What does it mean: Streaming platforms like Netflix, YouTube, Spotify and social media sites like TikTok will have to offer more local content to a Canadian audience. For example, if a user in Canada searches for a do-it-yourself video on YouTube, a certain quota of the search result must be videos by Canadian creators.
Why does the matter: Apart from being a regulatory burden on platforms, this legislation sets a precedent that might inspire other countries to follow in Canada’s footsteps. As it is, India has been pushing for all things local and legislation similar to this might soon be on the radar of India’s Ministry of Information Broadcasting. If other countries adopt similar measures it could harm Canadian creators who have a global audience, the opposite effect of what the Canadian government wants. For users of these platforms, this law could harm the quality of offerings as better international offerings might be demoted in lieu of local alternatives.
“Canada would start the process of erecting international trade barriers to the current free exchange of cultural exports on open digital platforms that Canadian creators depend on.” — YouTube said in a written brief submitted to Parliament, according to the Wall Street Journal
TV and radio broadcasters already have a similar law: In Canada, television and radio broadcasters must air a certain quota of domestically-made content as a license condition. This decades-old policy was introduced to protect Canada’s cultural sector amidst an influx of US programming. Now, online platforms will be subject to similar conditions.
What is ‘Canadian’ content: Once the law comes into effect, Canada’s broadcast regulator will come out with rules on what is considered Canadian content, but this is not as straightforward as it might seem. “Netflix, for instance, said the animated film, The Willoughbys, was produced, co-written and directed by Canadians, and stars Canadian voice actors—but under existing rules wouldn’t qualify as Canadian content because U.S.-based Netflix arranged all the financing,” the Wall Street Journal pointed out.

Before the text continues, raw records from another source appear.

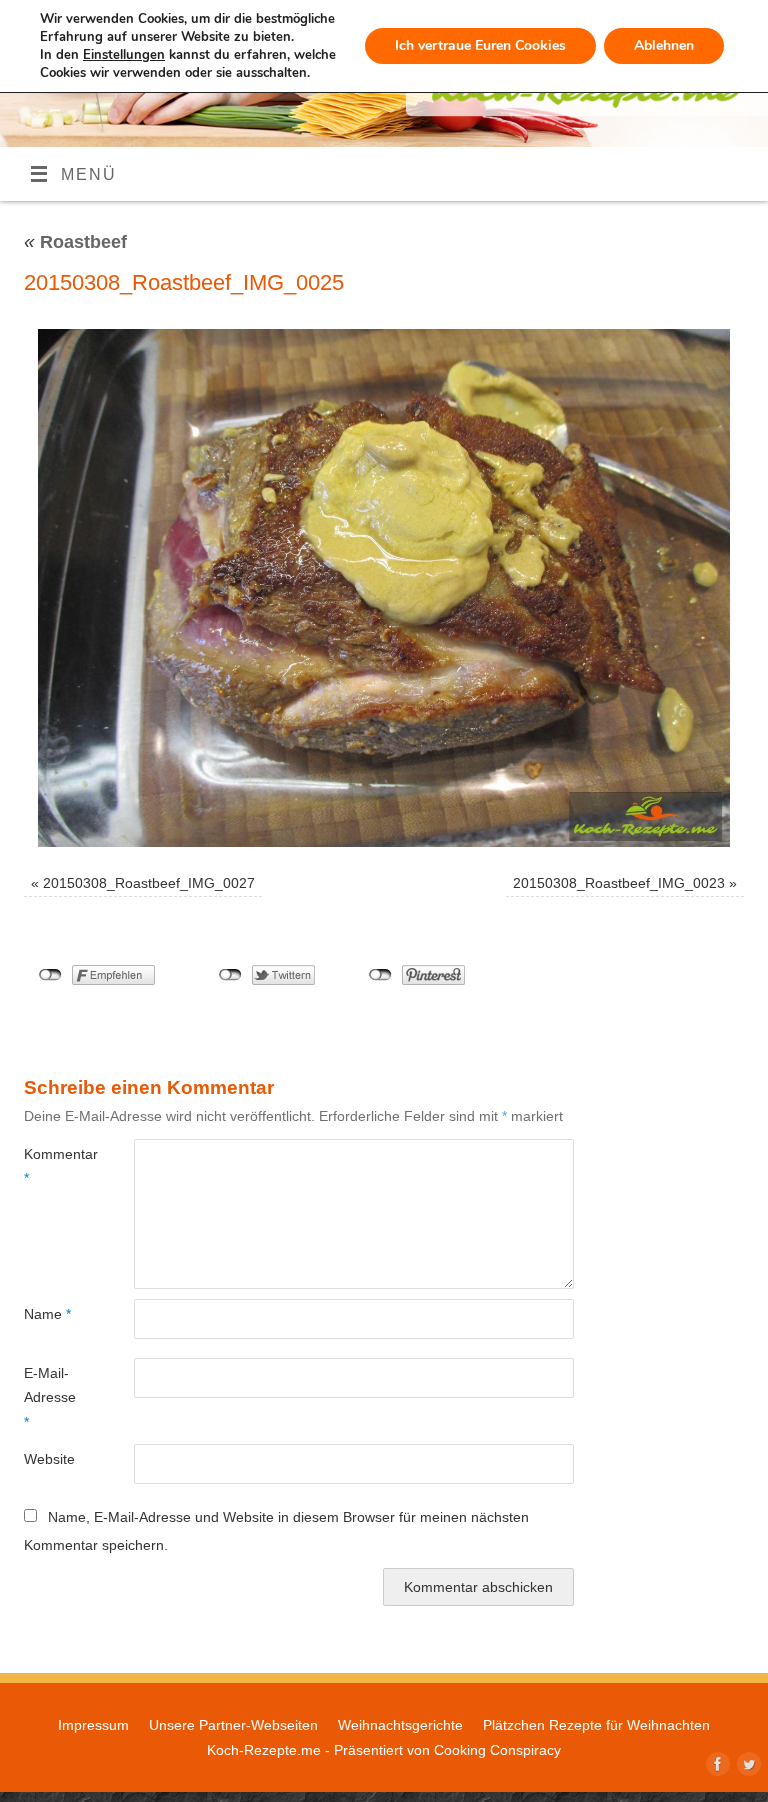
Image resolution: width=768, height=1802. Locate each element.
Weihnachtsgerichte (400, 1725)
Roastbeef (75, 242)
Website (49, 1459)
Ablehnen (664, 45)
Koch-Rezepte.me (264, 1750)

How did this law come about: The bill was introduced by Canadian Prime Minister Justin Trudeau’s Liberal government and cleared the House of Commons, the lower house of the parliament, by 208 votes to 117. The Canadian government believes it will ensure that online streaming services promote Canadian music and stories and support local jobs. Critics of the bill argued that it was rushed to a vote without studying the potential impact on independent content creators.
What else: Pablo Rodriguez, Canada’s minister for cultural affairs, also said that the country will demand that streaming companies and video-sharing sites make annual payments to fund Canadian artists. It is not clear if this is part of the legislation or plan for future legislation.
What next: The bill will become law once the Canadian Senate adopts it and it receives royal assent, which is expected to happen.